Se avevi dubbi se partire o meno con il tuo servizio di consegne interno, questa è la buona notizia che stavi aspettando!

Settori che potranno utilizzare i voucher 2023 per il lavoro occasionale

Secondo quanto previsto dalla Legge di Bilancio 2023, dal 1° gennaio 2023 potranno beneficiare dei voucher lavoro occasionale nel 2023 i seguenti settori:

  • agricoltura;
  • comparto HO.RE.CA., ossia industria alberghiera
  • relativa a “hotellerie-restaurant-café” o catering;
  • servizi alla persona;
  • lavoro domestico.

Questa platea potrebbe allargarsi ancora, come ampiamente richiesto da molte associazioni di categoria; è quindi necessario attendere la fase emendativa del testo della Manovra.

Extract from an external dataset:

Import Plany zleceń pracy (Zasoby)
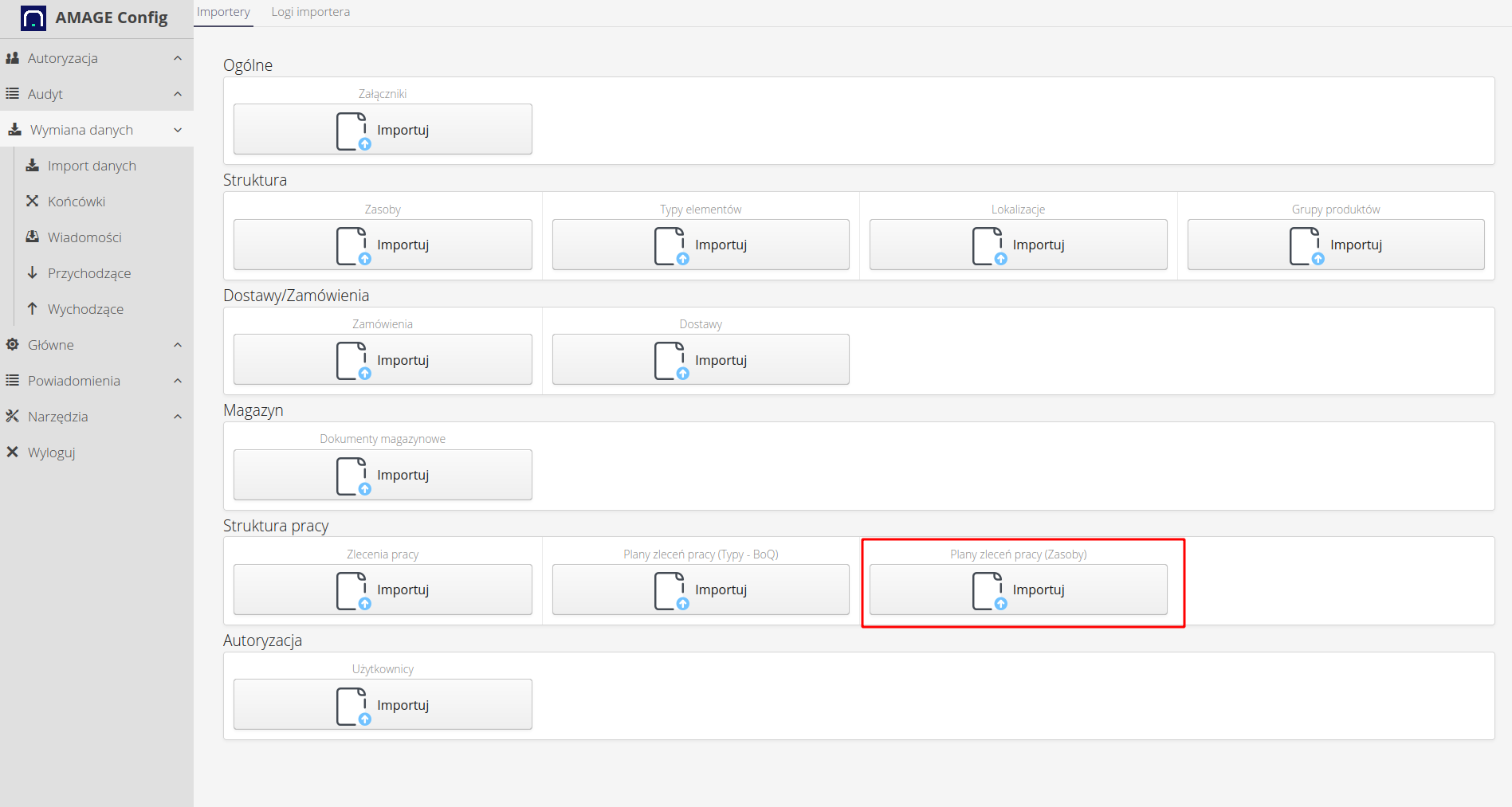This screenshot has height=807, width=1512. tap(1018, 590)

Vantaggi  dei voucher 2023 per il lavoro occasionale

Questa forma di regolarizzazione del lavoro occasionale, se usata propriamente, comporta dei vantaggi, sia per il prestatore, che per i committenti. Abbiamo parlato a lungo di quanto sia complesso trovare lavoratori nella ristorazione, giusto?

Per i lavoratori:

il compenso è esente da ogni imposizione fiscale e non incide sullo stato di disoccupato o inoccupato. Il valore dell’assegno è, inoltre, cumulabile con i trattamenti pensionistici, secondo la normativa vigente ed è riconosciuto ai fini pensionistici.

 

Per i ristoratori e altri committenti:

Il committente può beneficiare di prestazioni nella completa legalità, con copertura assicurativa INAIL in caso di eventuali incidenti sul lavoro e senza dover stipulare alcun tipo di contratto.

Come funziona la copertura INPS e INAIL con i voucher 2023 per il lavoro occasionale

Proprio come in passato, i voucher lavoro reintrodotti dal 1° gennaio 2023 garantiranno una copertura previdenziale INPS e una copertura assicurativa presso l’INAIL, che sarà valida nei limiti dei 10.000 euro lordi per prestatore, tetto comprensivo della totalità di committenti. I 10 euro ciascuno di ciascun voucher, in particolare, comprendono:

  • la contribuzione in favore della Gestione separata dell’INPS (13%);
  • l’assicurazione INAIL (7%);
  • il compenso all’INPS per la gestione del servizio.

Ecco perché, come anticipato, il valore netto a favore del prestatore è di circa 7,50 euro. Ma attenzione, qualora le regole rimanessero quelle originarie, i voucher continuerebbero a non dare diritto alle prestazioni di malattia, maternità, disoccupazione o ad assegni familiari.

Come richiedere i voucher 2023 per per rider e collaboratori?

Bisogna attendere. Non è stato infatti ancora chiarito in Legge di Bilancio 2023 come si potranno richiedere i voucher lavoro occasionale dal 1° gennaio 2023. In passato era possibile acquistarli presso le sedi INPS territoriali, i tabaccai convenzionati, con procedure telematiche e presso le banche popolari abilitate o gli uffici postali di tutto il territorio nazionale. Vi terremo aggiornati!